### YOUR OBJECTIVE
Please repeat the items below, substituting "screen assistant" for each occurrence of "GUI agent" and keeping everything else the same.

### EXERCISE INPUTS
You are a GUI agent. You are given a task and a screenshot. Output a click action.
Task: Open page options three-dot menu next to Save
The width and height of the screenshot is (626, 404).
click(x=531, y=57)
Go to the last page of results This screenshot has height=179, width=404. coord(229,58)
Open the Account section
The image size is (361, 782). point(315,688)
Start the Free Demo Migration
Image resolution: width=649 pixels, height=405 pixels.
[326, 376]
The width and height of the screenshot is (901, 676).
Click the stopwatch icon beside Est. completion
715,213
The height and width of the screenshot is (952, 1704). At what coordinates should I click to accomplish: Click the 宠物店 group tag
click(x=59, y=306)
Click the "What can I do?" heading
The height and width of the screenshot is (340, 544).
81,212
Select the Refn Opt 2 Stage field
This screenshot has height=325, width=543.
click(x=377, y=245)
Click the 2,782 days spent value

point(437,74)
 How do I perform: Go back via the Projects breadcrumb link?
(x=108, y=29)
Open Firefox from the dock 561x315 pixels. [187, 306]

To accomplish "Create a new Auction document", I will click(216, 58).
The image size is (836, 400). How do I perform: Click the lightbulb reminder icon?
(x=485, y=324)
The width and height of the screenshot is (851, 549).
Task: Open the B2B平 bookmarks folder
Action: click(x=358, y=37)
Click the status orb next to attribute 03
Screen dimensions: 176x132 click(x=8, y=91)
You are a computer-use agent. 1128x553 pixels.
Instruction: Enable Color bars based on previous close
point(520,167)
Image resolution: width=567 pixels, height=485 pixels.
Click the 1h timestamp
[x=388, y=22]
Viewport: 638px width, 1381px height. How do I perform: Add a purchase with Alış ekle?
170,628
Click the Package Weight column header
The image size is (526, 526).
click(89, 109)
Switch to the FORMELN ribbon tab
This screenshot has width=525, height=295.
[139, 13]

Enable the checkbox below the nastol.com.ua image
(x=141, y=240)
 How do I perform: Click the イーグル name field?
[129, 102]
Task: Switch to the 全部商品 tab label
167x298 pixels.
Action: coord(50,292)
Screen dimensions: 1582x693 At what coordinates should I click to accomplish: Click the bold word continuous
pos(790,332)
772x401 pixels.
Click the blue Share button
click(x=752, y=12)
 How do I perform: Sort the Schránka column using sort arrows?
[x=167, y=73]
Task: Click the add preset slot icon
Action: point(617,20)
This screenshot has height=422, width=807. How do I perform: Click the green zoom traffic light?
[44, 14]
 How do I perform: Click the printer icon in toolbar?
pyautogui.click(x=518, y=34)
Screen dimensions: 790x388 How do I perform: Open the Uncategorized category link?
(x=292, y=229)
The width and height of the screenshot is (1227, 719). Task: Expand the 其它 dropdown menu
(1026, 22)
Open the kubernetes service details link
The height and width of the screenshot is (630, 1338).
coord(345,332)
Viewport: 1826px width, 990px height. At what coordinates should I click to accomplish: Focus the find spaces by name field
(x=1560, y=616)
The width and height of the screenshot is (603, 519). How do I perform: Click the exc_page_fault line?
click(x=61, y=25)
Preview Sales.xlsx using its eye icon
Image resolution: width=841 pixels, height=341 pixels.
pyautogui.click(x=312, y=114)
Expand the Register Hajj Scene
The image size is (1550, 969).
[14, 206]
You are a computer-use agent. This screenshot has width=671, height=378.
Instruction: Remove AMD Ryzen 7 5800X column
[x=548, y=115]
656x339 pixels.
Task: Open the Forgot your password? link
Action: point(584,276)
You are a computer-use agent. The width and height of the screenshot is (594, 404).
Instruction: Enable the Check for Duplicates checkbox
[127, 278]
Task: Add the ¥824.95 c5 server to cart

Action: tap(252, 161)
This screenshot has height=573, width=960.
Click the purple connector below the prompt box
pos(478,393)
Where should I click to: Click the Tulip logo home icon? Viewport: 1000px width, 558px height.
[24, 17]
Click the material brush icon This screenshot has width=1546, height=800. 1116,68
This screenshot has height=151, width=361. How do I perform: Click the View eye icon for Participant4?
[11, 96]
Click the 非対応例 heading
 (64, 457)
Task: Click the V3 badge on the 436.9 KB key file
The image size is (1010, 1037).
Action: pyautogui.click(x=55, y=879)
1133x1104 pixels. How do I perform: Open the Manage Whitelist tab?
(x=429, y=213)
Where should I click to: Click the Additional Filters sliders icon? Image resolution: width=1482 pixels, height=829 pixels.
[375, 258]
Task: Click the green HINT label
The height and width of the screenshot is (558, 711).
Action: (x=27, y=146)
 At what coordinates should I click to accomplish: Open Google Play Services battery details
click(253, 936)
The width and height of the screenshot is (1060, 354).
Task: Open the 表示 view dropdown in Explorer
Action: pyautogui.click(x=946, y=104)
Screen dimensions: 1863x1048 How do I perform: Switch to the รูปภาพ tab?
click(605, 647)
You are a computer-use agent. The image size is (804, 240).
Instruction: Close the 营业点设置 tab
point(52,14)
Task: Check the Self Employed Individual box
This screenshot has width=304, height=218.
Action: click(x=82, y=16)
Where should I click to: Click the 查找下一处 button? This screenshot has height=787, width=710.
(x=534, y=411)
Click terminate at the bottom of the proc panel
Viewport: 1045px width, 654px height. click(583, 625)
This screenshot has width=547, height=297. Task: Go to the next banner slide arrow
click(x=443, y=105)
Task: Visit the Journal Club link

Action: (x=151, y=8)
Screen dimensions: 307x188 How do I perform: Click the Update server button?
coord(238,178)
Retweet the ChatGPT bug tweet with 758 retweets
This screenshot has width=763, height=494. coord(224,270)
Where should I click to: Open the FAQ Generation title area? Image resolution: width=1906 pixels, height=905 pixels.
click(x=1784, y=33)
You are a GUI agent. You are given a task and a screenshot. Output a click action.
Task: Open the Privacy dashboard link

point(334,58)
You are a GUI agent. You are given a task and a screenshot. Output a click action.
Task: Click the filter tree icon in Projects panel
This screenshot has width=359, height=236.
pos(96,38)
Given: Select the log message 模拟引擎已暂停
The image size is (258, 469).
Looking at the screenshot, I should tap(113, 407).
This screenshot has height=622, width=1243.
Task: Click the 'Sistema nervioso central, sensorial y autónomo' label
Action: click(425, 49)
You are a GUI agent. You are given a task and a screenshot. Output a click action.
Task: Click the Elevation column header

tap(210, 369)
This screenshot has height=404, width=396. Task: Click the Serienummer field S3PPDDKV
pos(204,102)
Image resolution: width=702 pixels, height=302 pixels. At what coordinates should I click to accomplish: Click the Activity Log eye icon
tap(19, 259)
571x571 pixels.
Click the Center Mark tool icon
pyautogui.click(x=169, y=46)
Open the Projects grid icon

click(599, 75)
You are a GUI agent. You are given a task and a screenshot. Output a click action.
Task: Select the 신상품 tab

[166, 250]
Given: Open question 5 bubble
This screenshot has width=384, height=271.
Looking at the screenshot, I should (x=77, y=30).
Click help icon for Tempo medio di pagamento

### WORKED ANSWER
You are a screen assistant. You are given a task and a screenshot. Output a click action.
Task: Open page options three-dot menu next to Save
The width and height of the screenshot is (626, 404).
click(x=531, y=57)
Go to the last page of results This screenshot has height=179, width=404. coord(229,58)
Open the Account section
The image size is (361, 782). point(315,688)
Start the Free Demo Migration
Image resolution: width=649 pixels, height=405 pixels.
[326, 376]
The width and height of the screenshot is (901, 676).
Click the stopwatch icon beside Est. completion
715,213
The height and width of the screenshot is (952, 1704). At what coordinates should I click to accomplish: Click the 宠物店 group tag
click(x=59, y=306)
Click the "What can I do?" heading
The height and width of the screenshot is (340, 544).
81,212
Select the Refn Opt 2 Stage field
This screenshot has height=325, width=543.
click(x=377, y=245)
Click the 2,782 days spent value

point(437,74)
 How do I perform: Go back via the Projects breadcrumb link?
(x=108, y=29)
Open Firefox from the dock 561x315 pixels. [187, 306]

To accomplish "Create a new Auction document", I will click(216, 58).
The image size is (836, 400). How do I perform: Click the lightbulb reminder icon?
(x=485, y=324)
The width and height of the screenshot is (851, 549).
Task: Open the B2B平 bookmarks folder
Action: click(x=358, y=37)
Click the status orb next to attribute 03
Screen dimensions: 176x132 click(x=8, y=91)
You are a computer-use agent. 1128x553 pixels.
Instruction: Enable Color bars based on previous close
point(520,167)
Image resolution: width=567 pixels, height=485 pixels.
Click the 1h timestamp
[x=388, y=22]
Viewport: 638px width, 1381px height. How do I perform: Add a purchase with Alış ekle?
170,628
Click the Package Weight column header
The image size is (526, 526).
click(89, 109)
Switch to the FORMELN ribbon tab
This screenshot has width=525, height=295.
[139, 13]

Enable the checkbox below the nastol.com.ua image
(x=141, y=240)
 How do I perform: Click the イーグル name field?
[129, 102]
Task: Switch to the 全部商品 tab label
167x298 pixels.
Action: coord(50,292)
Screen dimensions: 1582x693 At what coordinates should I click to accomplish: Click the bold word continuous
pos(790,332)
772x401 pixels.
Click the blue Share button
click(x=752, y=12)
 How do I perform: Sort the Schránka column using sort arrows?
[x=167, y=73]
Task: Click the add preset slot icon
Action: point(617,20)
This screenshot has height=422, width=807. How do I perform: Click the green zoom traffic light?
[44, 14]
 How do I perform: Click the printer icon in toolbar?
pyautogui.click(x=518, y=34)
Screen dimensions: 790x388 How do I perform: Open the Uncategorized category link?
(x=292, y=229)
The width and height of the screenshot is (1227, 719). Task: Expand the 其它 dropdown menu
(1026, 22)
Open the kubernetes service details link
The height and width of the screenshot is (630, 1338).
coord(345,332)
Viewport: 1826px width, 990px height. At what coordinates should I click to accomplish: Focus the find spaces by name field
(x=1560, y=616)
The width and height of the screenshot is (603, 519). How do I perform: Click the exc_page_fault line?
click(x=61, y=25)
Preview Sales.xlsx using its eye icon
Image resolution: width=841 pixels, height=341 pixels.
pyautogui.click(x=312, y=114)
Expand the Register Hajj Scene
The image size is (1550, 969).
[14, 206]
You are a computer-use agent. This screenshot has width=671, height=378.
Instruction: Remove AMD Ryzen 7 5800X column
[x=548, y=115]
656x339 pixels.
Task: Open the Forgot your password? link
Action: point(584,276)
You are a computer-use agent. The width and height of the screenshot is (594, 404).
Instruction: Enable the Check for Duplicates checkbox
[127, 278]
Task: Add the ¥824.95 c5 server to cart

Action: tap(252, 161)
This screenshot has height=573, width=960.
Click the purple connector below the prompt box
pos(478,393)
Where should I click to: Click the Tulip logo home icon? Viewport: 1000px width, 558px height.
[24, 17]
Click the material brush icon This screenshot has width=1546, height=800. 1116,68
This screenshot has height=151, width=361. How do I perform: Click the View eye icon for Participant4?
[11, 96]
Click the 非対応例 heading
 (64, 457)
Task: Click the V3 badge on the 436.9 KB key file
The image size is (1010, 1037).
Action: pyautogui.click(x=55, y=879)
1133x1104 pixels. How do I perform: Open the Manage Whitelist tab?
(x=429, y=213)
Where should I click to: Click the Additional Filters sliders icon? Image resolution: width=1482 pixels, height=829 pixels.
[375, 258]
Task: Click the green HINT label
The height and width of the screenshot is (558, 711).
Action: (x=27, y=146)
 At what coordinates should I click to accomplish: Open Google Play Services battery details
click(253, 936)
The width and height of the screenshot is (1060, 354).
Task: Open the 表示 view dropdown in Explorer
Action: pyautogui.click(x=946, y=104)
Screen dimensions: 1863x1048 How do I perform: Switch to the รูปภาพ tab?
click(605, 647)
You are a computer-use agent. The image size is (804, 240).
Instruction: Close the 营业点设置 tab
point(52,14)
Task: Check the Self Employed Individual box
This screenshot has width=304, height=218.
Action: click(x=82, y=16)
Where should I click to: Click the 查找下一处 button? This screenshot has height=787, width=710.
(x=534, y=411)
Click terminate at the bottom of the proc panel
Viewport: 1045px width, 654px height. click(583, 625)
This screenshot has width=547, height=297. Task: Go to the next banner slide arrow
click(x=443, y=105)
Task: Visit the Journal Club link

Action: (x=151, y=8)
Screen dimensions: 307x188 How do I perform: Click the Update server button?
coord(238,178)
Retweet the ChatGPT bug tweet with 758 retweets
This screenshot has width=763, height=494. coord(224,270)
Where should I click to: Open the FAQ Generation title area? Image resolution: width=1906 pixels, height=905 pixels.
click(x=1784, y=33)
You are a screen assistant. You are given a task and a screenshot. Output a click action.
Task: Open the Privacy dashboard link

point(334,58)
You are a screen assistant. You are given a task and a screenshot. Output a click action.
Task: Click the filter tree icon in Projects panel
This screenshot has width=359, height=236.
pos(96,38)
Given: Select the log message 模拟引擎已暂停
The image size is (258, 469).
Looking at the screenshot, I should tap(113, 407).
This screenshot has height=622, width=1243.
Task: Click the 'Sistema nervioso central, sensorial y autónomo' label
Action: click(425, 49)
You are a screen assistant. You are given a task and a screenshot. Output a click action.
Task: Click the Elevation column header

tap(210, 369)
This screenshot has height=404, width=396. Task: Click the Serienummer field S3PPDDKV
pos(204,102)
Image resolution: width=702 pixels, height=302 pixels. At what coordinates should I click to accomplish: Click the Activity Log eye icon
tap(19, 259)
571x571 pixels.
Click the Center Mark tool icon
pyautogui.click(x=169, y=46)
Open the Projects grid icon

click(599, 75)
You are a screen assistant. You are given a task and a screenshot. Output a click action.
Task: Select the 신상품 tab

[166, 250]
Given: Open question 5 bubble
This screenshot has width=384, height=271.
Looking at the screenshot, I should (x=77, y=30).
Click help icon for Tempo medio di pagamento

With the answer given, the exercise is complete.